Finding support groups for drug addicts, such as Narcotics Anonymous (NA), can help you deal with addiction issues. It may be helpful if you’re struggling with an opioid addiction.

Learn more about: Can Kidney Infection Treating At Home

When to call a doctor

Withdrawal from opiates can be an unpleasant process with symptoms that aren’t necessarily dangerous but can be uncomfortable for some people. Your doctor can provide counseling and prescriptions to relieve these symptoms.They can also run tests like blood work to assess any damage to your body caused by the opiates.

Treatments for opiate withdrawal

  • Methadone, which relieves opioid withdrawal syndrome and makes detoxification faster.
  • Suboxone, which can speed up the detox period and lessen withdrawals,
  • Clonidine (also known by its brand name Catapres) treats symptoms such as anxiety, agitation, and muscular pain.

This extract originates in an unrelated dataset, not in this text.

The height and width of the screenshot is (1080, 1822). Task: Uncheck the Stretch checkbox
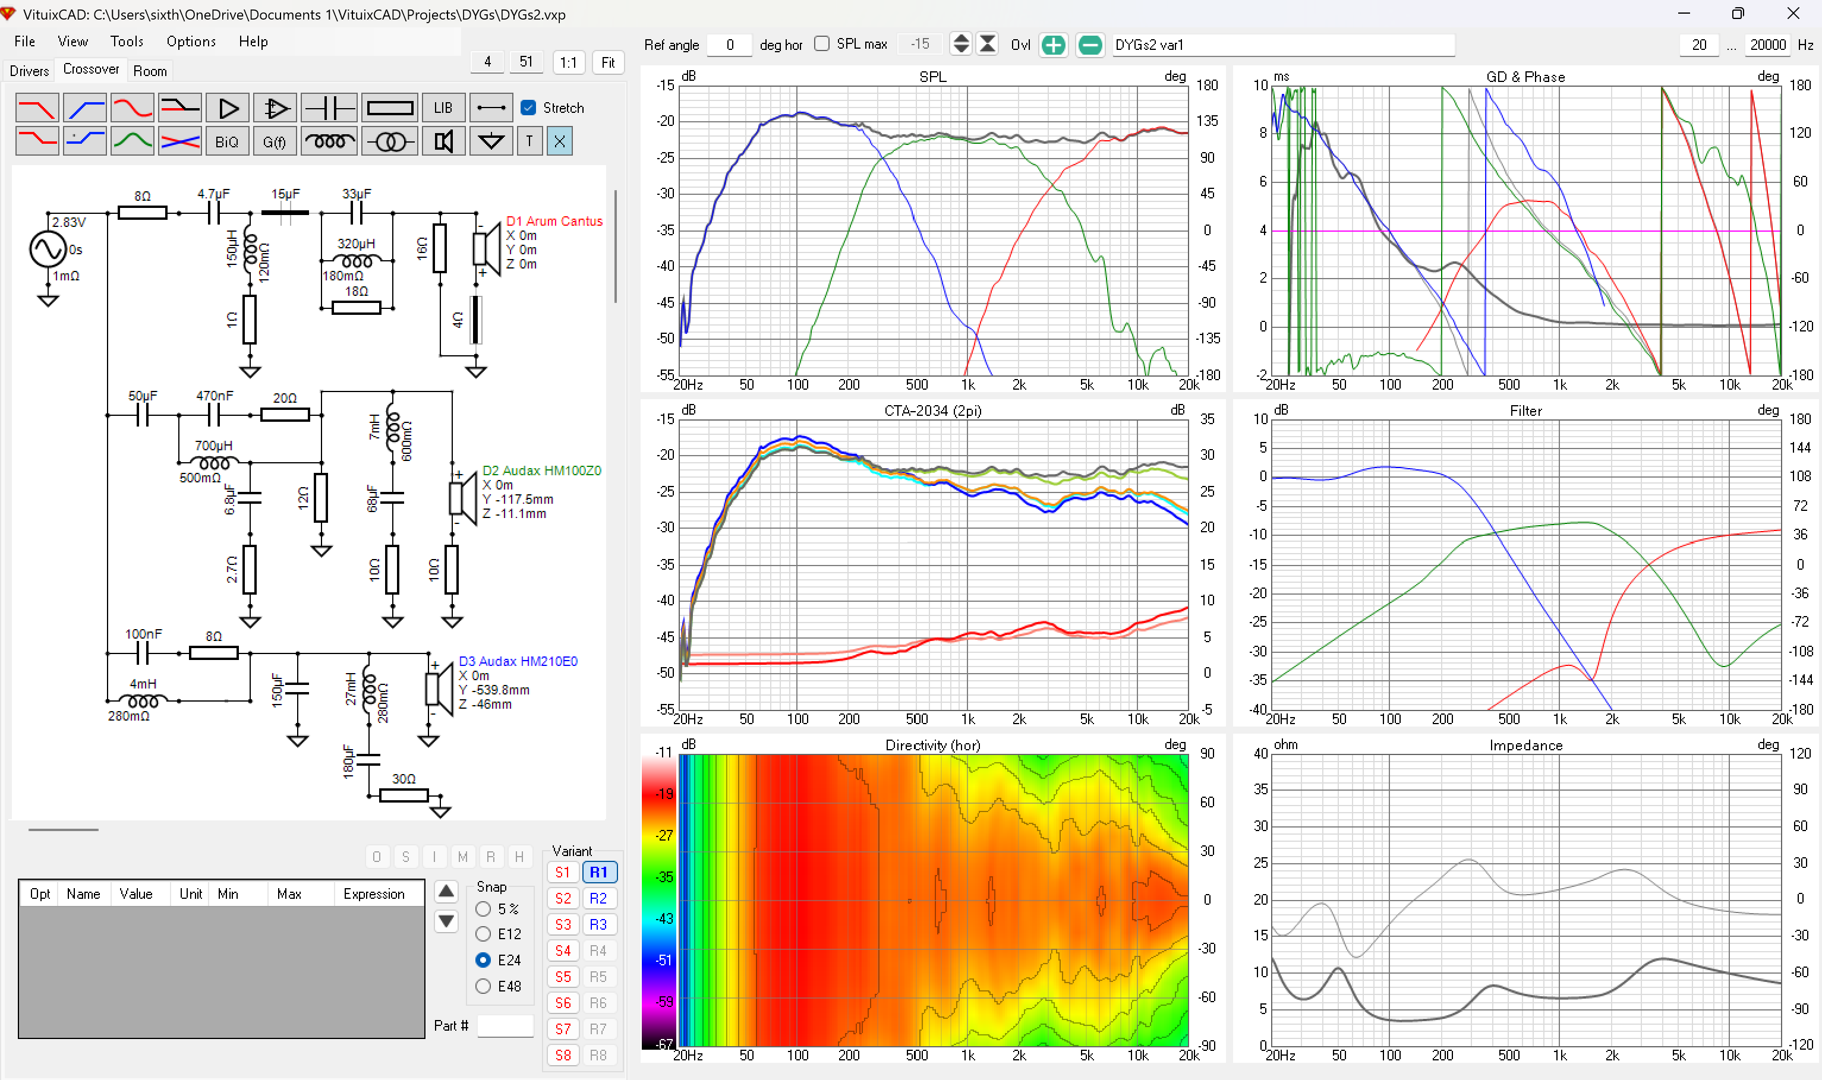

If you’re worried about your symptoms or think that you might not be able to handle them without medical assistance, talk to your doctor. You may want to consider finding rehab facilities for support during withdrawal.

If you feel nauseated or vomit, it’ll help if you drink some water. It’ll also help if you go see your doctor. Vomiting can sometimes cause dehydration, which could be dangerous for your health.

Symptoms of dehydration include:

  • extreme thirst
  • very dry mouth
  • a little or no urine.
  • fever
  • irritability or disorientation
  • rapid breathing
  • Sunken Eyes

If you’re going through an opiate detoxification program, you should not attempt to do so at home if you have any pre-existing medical conditions.

Learn more about: Home Remedies for shortness of breath

Conclusion

Opioids are powerful substances that can change lives in both positive and negative ways. They can ease chronic pain and give people more energy. However, they can also create dependency and even addiction.

The best way to avoid this problem is to take only what you need and stop taking opioids when you’ve reached your desired dosage level. If you’re experiencing withdrawal symptoms, speak to your doctor.